No prospective student priced out of Brown has ever been the talk of campus. There have been no Associated Press obituaries lamenting the loss of tenure, teaching or the university-college. But as we bemoan the departure of Brown's most beloved president, let us interrupt the admiration for a moment to remember the losses no one ever bothered to commemorate.
From the beginning, it seemed that President Ruth Simmons and her administration took little pride in what makes Brown Brown. Obsessed with competitors, "peer institutions" and the battle for rankings and prestige, Simmons set out to make Brown into something it had never wanted or tried to be: Harvard South — a profit-hunting international research university that scoffs at the quaint naivete of the beloved university-college.
Recognizing the campus was not nearly glitzy enough for her aspirations, Simmons undertook a construction and renovation campaign on the order of hundreds of millions of dollars, ranging from the $100 million Sidney Frank Hall for Life Sciences to the rococo chandeliers that adorn J. Walter Wilson to a $10 million sidewalk.
And since Building Brown was the darling brainchild of her administration, when the recession came, the budget cuts had to made somewhere else.
Simmons, calling for shared sacrifice over construction noise, fired nearly 100 employees while trying to strong-arm Brown Dining Services and University Library workers into giving up their health care. Reminding us that spending less in a recession was the prudent thing for anyone to do, she raised tuition 16 percent over the last four years, trusting that our families were somehow more able than Brown to shoulder the burden.
For her part, Simmons took a voluntary pay cut from Brown of about $100,000, but that turned out to be a symbolic gesture when she stepped down from her $323,000-a-year gig on the board of directors of Goldman Sachs with $5.7 million in company stock.
Her resignation from Goldman, though, came only after she had tied Brown to the billions in bailout-backed executive bonuses she approved as a member of Goldman's compensation committee, drawing the ire of the national media and dragging the University into the recession's starkest example of tone-deaf corporate greed.
Back on campus, undergraduate education — never the biggest money maker — was shunted to the sidelines in favor of revenue and profit-maximization as the administration chased its vision of a corporatized research university. Abandoning Brown's centuries-long and identity-defining commitment to resist pre-professional instruction, Simmons poured scarce resources into the medical school while establishing a school of engineering and a joint M.B.A. program. Online professional degree programs will begin next fall.
And because a corporatized, profitable university consolidates power in the hands of management and pushes its professors to do more research and less teaching, Simmons' administration rammed through tenure reforms that gave tenure-granting authority to administrators instead of to faculty and doubled the number of required letters from outside experts in a faculty member's field — references that are earned not through quality teaching, which those experts never see, but rather through published (and profitable) research.
All these reforms — the defining accomplishments of Simmons' presidential term — come at the cost of quality undergraduate education in the liberal arts, a singular emphasis that has always distinguished Brown from its Ivy League counterparts.

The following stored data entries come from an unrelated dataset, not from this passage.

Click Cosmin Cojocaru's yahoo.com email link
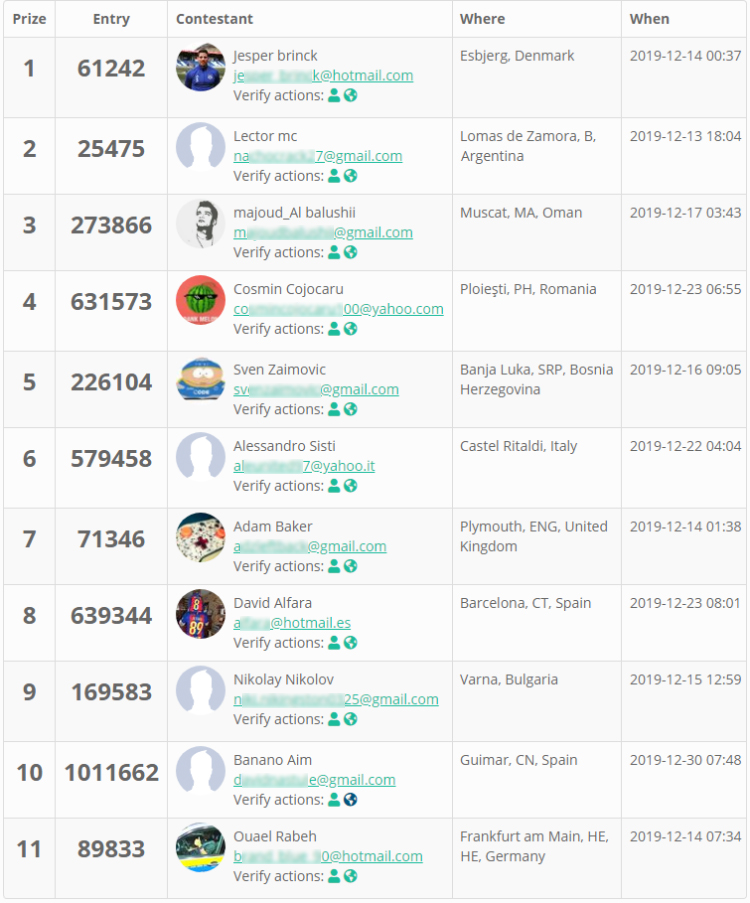 [x=338, y=309]
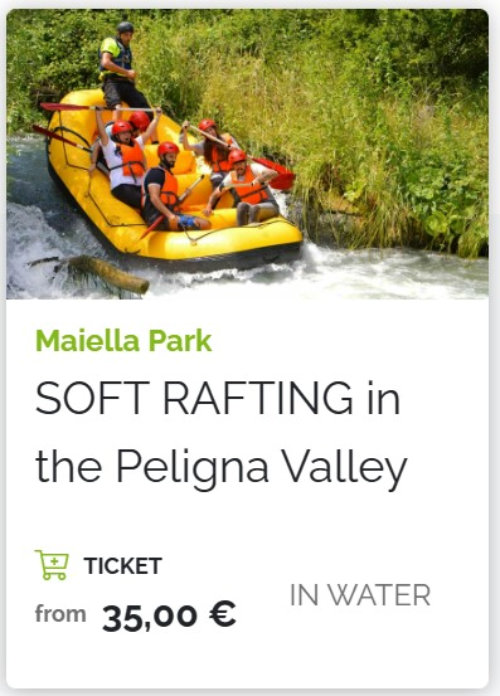The image size is (500, 696).
Task: Click the empty card area below the price
Action: click(247, 661)
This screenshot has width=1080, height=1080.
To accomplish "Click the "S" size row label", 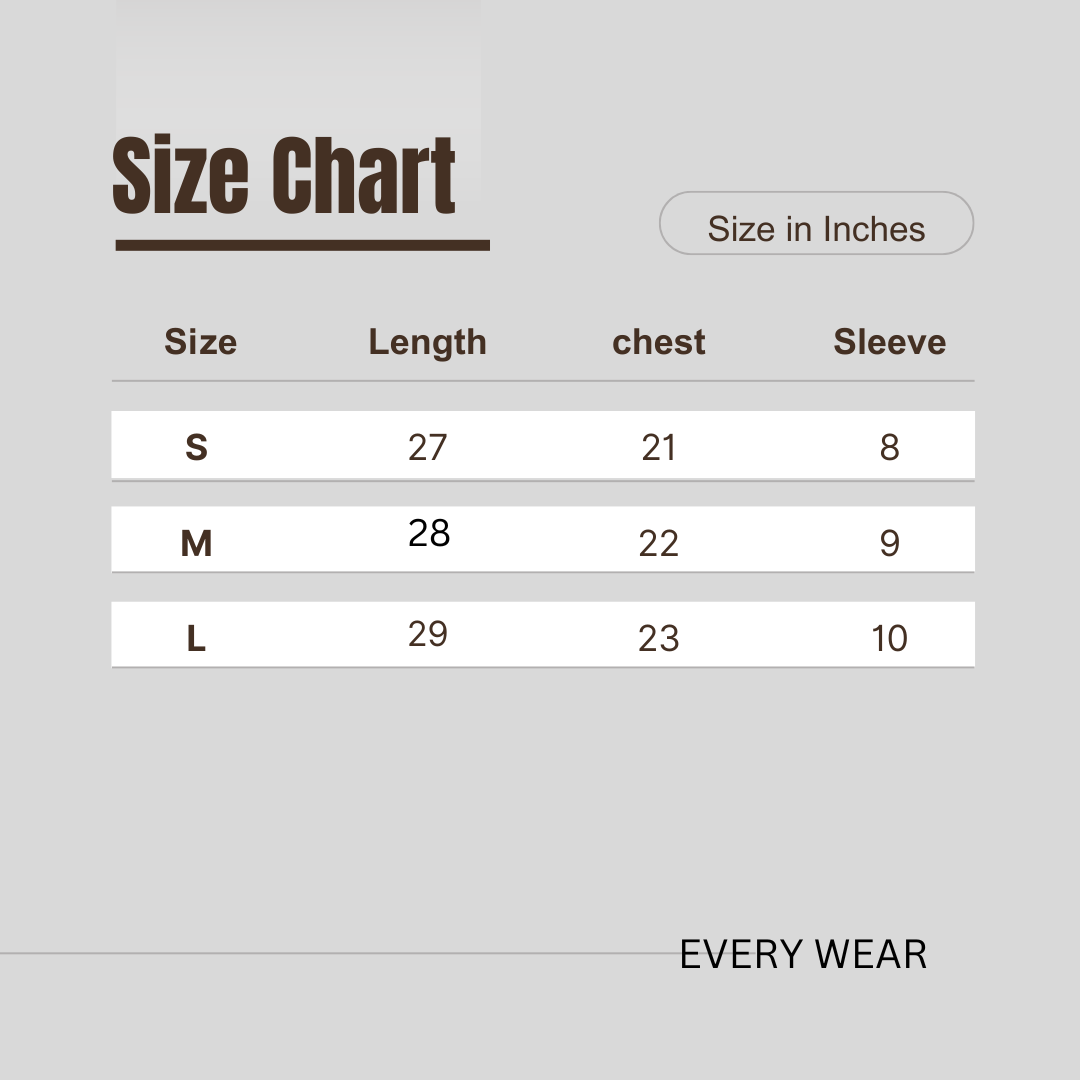I will [x=196, y=447].

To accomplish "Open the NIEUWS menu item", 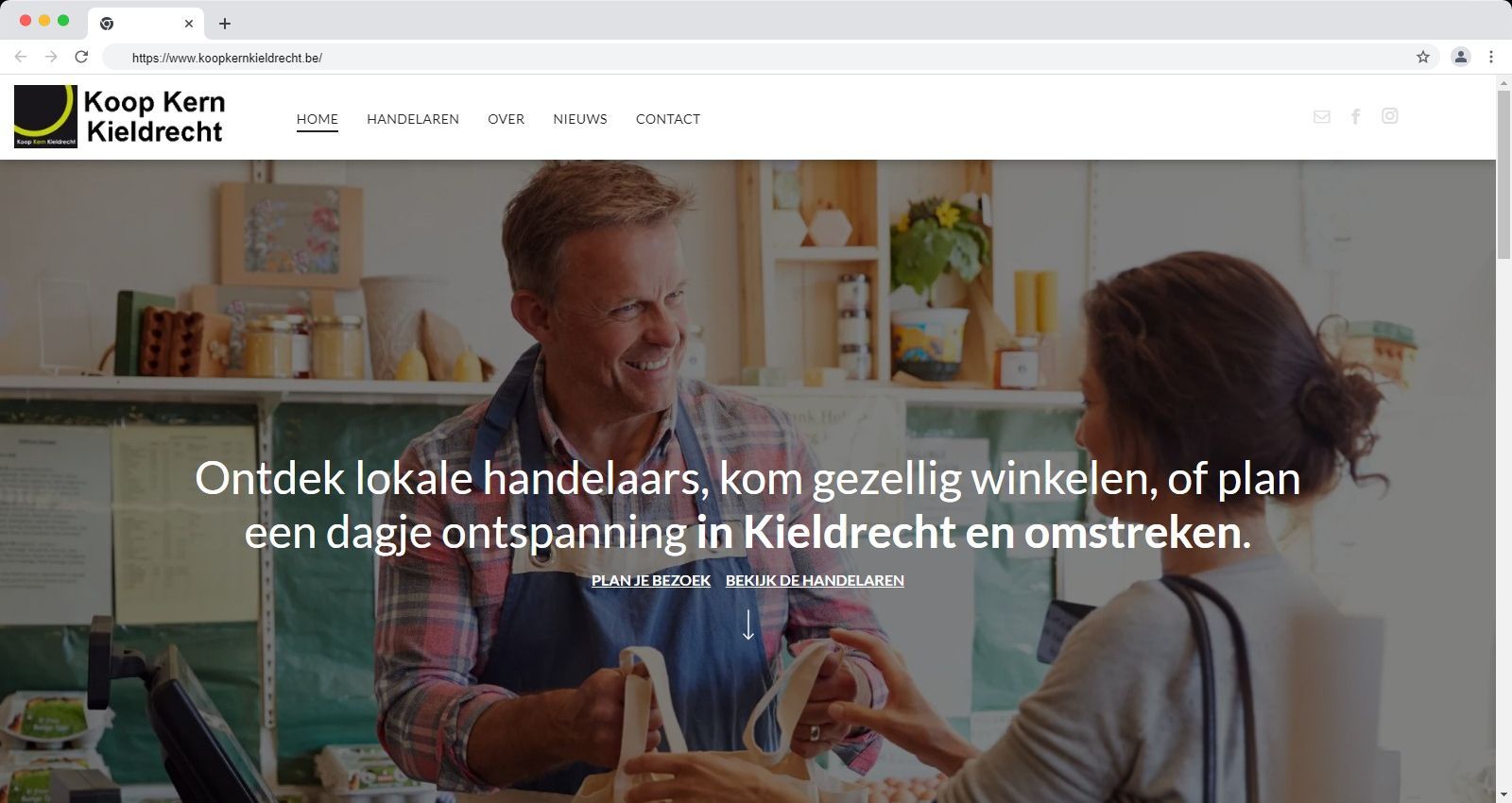I will click(x=580, y=119).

By turning Brown into just another research university, Simmons has abandoned the particular identity that attracted generations of students who were looking for more than a safety school for Harvard, Princeton or Yale.
And to free up resources for her assimilationist vision, Brown under Simmons' leadership has shamelessly embraced union-busting and price-gouging, ensuring that the true legacy of her tenure will not be progress and growth but homogeneity and corporatization.